= Work item =
If a line in the data below contains "Network", copy it.
**** Data for this exercise
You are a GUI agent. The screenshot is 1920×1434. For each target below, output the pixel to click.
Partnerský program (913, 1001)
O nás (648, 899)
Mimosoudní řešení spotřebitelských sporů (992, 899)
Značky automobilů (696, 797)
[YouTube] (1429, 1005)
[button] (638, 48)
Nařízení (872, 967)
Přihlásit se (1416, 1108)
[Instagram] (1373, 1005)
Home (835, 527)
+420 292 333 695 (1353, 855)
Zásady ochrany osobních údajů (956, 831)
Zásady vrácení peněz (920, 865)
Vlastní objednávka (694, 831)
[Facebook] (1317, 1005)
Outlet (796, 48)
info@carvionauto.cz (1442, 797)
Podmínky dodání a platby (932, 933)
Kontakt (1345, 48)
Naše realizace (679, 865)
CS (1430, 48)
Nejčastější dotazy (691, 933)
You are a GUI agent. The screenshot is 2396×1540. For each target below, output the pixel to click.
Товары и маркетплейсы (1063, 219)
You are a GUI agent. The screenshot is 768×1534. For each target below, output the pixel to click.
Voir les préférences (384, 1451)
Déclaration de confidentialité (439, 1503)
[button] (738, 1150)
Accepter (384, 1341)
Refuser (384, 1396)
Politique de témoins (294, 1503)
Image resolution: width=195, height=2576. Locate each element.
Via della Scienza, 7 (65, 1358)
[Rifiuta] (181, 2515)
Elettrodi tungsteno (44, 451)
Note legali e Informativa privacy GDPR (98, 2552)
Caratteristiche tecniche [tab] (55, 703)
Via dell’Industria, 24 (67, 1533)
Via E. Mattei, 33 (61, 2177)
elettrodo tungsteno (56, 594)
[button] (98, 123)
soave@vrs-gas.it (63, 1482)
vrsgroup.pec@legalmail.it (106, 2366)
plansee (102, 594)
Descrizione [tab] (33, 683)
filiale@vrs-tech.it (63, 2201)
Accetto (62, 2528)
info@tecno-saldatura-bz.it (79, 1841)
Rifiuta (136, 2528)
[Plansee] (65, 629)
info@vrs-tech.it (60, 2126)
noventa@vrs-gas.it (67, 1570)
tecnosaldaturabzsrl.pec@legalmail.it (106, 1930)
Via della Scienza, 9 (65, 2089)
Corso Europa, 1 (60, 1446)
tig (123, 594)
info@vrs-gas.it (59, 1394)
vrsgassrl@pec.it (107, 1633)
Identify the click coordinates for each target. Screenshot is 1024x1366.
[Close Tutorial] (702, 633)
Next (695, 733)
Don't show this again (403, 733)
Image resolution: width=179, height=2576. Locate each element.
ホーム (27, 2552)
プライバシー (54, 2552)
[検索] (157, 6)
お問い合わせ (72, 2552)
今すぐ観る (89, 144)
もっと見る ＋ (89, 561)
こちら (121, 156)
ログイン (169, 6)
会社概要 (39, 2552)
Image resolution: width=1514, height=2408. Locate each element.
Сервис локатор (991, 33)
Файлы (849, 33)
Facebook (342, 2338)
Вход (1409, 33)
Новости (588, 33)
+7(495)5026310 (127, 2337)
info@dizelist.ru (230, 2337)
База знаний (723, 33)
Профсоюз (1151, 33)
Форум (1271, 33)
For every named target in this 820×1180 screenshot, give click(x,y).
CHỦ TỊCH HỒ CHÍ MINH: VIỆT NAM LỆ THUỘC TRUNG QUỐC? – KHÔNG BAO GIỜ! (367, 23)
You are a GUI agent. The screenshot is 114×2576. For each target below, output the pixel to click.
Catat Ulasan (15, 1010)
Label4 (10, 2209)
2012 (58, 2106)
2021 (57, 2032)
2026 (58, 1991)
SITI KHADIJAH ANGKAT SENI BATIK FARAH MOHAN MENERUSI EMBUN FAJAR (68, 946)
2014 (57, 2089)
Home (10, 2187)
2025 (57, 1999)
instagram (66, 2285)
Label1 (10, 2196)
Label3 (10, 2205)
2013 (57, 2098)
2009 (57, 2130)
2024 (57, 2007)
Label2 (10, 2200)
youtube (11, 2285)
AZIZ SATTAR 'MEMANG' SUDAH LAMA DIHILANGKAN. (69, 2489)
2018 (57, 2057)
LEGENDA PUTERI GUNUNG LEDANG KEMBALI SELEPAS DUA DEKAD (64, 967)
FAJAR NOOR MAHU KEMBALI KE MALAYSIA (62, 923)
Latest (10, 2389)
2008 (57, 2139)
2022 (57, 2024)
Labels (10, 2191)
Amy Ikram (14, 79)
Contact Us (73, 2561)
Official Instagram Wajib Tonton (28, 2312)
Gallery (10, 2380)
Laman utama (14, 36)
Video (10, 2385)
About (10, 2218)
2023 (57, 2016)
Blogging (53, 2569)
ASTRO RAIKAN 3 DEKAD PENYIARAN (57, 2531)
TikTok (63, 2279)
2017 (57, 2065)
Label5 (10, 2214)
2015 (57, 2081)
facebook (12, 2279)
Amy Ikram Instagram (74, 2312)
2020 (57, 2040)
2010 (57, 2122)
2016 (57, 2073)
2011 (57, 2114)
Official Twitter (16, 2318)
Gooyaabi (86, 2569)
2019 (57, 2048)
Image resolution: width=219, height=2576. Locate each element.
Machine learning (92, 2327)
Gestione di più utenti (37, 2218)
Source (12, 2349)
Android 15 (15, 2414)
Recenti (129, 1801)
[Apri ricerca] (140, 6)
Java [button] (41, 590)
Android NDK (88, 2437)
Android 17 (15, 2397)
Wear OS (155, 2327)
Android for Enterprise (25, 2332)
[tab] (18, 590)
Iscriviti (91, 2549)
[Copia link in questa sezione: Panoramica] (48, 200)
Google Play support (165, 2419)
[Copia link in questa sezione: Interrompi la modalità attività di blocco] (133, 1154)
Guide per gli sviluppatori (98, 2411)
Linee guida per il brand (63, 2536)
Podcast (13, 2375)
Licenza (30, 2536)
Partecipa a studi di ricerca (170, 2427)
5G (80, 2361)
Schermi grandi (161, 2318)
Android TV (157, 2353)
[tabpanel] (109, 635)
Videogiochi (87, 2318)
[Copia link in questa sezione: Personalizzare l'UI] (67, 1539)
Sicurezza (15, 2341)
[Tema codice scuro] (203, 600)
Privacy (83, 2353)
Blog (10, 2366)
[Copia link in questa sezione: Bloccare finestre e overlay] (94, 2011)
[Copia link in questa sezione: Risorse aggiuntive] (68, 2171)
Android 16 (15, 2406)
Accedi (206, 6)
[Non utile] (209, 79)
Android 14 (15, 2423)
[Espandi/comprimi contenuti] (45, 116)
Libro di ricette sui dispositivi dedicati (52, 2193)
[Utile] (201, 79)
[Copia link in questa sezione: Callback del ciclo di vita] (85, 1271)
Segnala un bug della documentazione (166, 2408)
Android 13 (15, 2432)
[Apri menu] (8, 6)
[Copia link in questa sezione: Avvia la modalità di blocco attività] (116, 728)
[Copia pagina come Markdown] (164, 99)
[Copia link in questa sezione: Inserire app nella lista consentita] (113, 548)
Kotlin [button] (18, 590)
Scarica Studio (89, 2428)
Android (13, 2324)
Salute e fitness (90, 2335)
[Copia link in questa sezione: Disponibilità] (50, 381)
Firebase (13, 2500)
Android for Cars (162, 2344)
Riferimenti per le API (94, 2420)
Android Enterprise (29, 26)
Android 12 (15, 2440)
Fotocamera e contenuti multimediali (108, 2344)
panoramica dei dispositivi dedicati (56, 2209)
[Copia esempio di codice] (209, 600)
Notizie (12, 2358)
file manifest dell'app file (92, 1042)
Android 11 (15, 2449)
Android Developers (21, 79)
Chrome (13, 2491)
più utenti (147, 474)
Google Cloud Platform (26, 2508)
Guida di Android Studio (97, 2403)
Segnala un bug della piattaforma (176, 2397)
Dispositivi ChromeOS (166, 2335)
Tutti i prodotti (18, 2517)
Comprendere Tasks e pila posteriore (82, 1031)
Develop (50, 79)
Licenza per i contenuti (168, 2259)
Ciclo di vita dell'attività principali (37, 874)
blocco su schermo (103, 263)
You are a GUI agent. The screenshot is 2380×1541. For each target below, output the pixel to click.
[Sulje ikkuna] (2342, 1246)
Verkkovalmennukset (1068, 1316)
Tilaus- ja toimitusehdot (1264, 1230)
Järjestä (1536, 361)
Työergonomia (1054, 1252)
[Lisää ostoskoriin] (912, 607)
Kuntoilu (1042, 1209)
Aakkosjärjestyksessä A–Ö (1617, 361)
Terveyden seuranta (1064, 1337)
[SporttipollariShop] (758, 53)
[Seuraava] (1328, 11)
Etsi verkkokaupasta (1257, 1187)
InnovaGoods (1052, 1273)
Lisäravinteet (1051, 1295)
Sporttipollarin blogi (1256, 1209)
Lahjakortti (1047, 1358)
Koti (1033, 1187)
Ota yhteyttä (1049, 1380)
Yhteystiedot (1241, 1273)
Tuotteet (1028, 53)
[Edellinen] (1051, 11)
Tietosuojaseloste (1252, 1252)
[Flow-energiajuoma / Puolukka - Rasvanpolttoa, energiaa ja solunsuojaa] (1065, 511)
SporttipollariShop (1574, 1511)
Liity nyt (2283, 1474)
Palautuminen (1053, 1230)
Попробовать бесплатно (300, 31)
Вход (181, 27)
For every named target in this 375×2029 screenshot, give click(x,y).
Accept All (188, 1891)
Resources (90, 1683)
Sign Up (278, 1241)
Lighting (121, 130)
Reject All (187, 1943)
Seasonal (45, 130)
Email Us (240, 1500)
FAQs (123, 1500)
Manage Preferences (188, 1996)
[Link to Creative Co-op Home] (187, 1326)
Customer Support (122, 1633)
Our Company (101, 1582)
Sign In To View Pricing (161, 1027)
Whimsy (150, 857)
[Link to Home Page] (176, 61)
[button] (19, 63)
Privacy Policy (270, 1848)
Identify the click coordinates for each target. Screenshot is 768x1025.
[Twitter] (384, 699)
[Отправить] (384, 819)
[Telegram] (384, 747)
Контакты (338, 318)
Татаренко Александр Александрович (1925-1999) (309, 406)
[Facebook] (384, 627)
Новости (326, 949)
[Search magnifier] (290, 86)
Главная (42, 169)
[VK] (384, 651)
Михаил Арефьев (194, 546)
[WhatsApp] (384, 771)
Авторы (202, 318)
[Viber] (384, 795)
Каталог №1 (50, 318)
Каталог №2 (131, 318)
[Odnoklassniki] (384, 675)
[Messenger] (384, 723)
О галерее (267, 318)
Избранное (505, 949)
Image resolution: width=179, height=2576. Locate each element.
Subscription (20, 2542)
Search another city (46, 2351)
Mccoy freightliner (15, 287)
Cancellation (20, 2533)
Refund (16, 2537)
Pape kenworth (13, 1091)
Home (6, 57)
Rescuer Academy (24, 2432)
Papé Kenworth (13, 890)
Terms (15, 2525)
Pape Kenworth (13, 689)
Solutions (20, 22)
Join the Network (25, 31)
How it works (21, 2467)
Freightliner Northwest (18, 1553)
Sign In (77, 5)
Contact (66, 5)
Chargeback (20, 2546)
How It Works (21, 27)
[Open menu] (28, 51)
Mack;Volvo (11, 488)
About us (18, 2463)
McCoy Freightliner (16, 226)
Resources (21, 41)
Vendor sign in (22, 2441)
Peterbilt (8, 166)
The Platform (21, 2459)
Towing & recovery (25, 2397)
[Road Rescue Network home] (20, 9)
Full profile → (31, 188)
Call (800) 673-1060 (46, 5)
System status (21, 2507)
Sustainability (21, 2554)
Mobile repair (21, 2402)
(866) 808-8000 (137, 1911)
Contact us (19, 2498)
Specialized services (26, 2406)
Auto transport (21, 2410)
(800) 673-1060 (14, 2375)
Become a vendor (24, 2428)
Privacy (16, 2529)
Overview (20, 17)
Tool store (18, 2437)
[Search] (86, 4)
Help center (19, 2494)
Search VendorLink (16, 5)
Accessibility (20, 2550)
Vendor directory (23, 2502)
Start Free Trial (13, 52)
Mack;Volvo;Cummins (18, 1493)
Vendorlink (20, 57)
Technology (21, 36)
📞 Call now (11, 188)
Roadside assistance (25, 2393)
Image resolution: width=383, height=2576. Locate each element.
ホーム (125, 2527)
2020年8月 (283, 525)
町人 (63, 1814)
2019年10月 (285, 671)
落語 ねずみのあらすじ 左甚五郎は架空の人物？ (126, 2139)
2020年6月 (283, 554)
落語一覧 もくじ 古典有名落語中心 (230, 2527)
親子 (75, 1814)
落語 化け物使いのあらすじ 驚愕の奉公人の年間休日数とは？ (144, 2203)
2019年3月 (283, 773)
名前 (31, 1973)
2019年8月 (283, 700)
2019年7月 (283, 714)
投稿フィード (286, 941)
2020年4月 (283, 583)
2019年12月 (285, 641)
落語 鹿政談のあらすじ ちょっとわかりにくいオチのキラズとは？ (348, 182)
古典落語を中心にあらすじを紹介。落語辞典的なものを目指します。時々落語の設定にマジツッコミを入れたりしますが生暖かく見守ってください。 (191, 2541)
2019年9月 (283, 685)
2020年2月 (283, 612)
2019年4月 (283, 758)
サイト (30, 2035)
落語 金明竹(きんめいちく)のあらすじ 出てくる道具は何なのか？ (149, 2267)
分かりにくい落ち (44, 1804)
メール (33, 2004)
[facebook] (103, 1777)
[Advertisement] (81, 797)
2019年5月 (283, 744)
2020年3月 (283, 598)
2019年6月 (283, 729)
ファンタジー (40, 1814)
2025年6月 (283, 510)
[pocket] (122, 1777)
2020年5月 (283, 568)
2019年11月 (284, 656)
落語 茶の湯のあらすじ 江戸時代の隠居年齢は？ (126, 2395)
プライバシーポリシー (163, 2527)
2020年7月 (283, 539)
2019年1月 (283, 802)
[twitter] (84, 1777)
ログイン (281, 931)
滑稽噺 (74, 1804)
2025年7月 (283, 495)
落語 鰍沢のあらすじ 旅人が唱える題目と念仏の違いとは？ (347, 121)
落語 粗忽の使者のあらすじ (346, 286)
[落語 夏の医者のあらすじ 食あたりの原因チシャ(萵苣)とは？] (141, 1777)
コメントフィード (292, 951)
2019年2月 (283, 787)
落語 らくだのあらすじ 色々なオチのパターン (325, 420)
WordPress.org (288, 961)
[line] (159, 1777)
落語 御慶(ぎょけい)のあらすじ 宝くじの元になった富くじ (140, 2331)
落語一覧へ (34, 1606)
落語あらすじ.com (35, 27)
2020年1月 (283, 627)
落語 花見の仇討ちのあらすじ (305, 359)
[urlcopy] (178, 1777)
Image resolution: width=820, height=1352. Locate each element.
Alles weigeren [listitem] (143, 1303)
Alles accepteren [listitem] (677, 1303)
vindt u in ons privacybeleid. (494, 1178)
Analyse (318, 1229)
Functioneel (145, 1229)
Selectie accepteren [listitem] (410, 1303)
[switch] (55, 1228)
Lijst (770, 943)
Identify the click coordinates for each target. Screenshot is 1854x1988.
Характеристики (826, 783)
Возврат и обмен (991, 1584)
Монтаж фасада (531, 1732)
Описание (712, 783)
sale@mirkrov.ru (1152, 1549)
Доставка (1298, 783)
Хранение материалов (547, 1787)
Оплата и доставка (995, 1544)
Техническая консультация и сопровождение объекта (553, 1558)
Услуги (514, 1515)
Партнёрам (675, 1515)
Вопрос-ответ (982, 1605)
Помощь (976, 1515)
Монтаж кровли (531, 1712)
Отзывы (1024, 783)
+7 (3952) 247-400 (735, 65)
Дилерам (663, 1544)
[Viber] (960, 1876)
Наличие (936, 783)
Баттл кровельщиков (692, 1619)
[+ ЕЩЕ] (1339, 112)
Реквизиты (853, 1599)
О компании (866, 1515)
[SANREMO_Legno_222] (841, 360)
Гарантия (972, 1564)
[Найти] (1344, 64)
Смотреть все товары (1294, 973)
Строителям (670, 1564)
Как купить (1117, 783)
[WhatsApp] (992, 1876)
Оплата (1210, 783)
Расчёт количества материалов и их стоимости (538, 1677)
********
= Answer space =
Join the Network (25, 31)
[Road Rescue Network home] (20, 9)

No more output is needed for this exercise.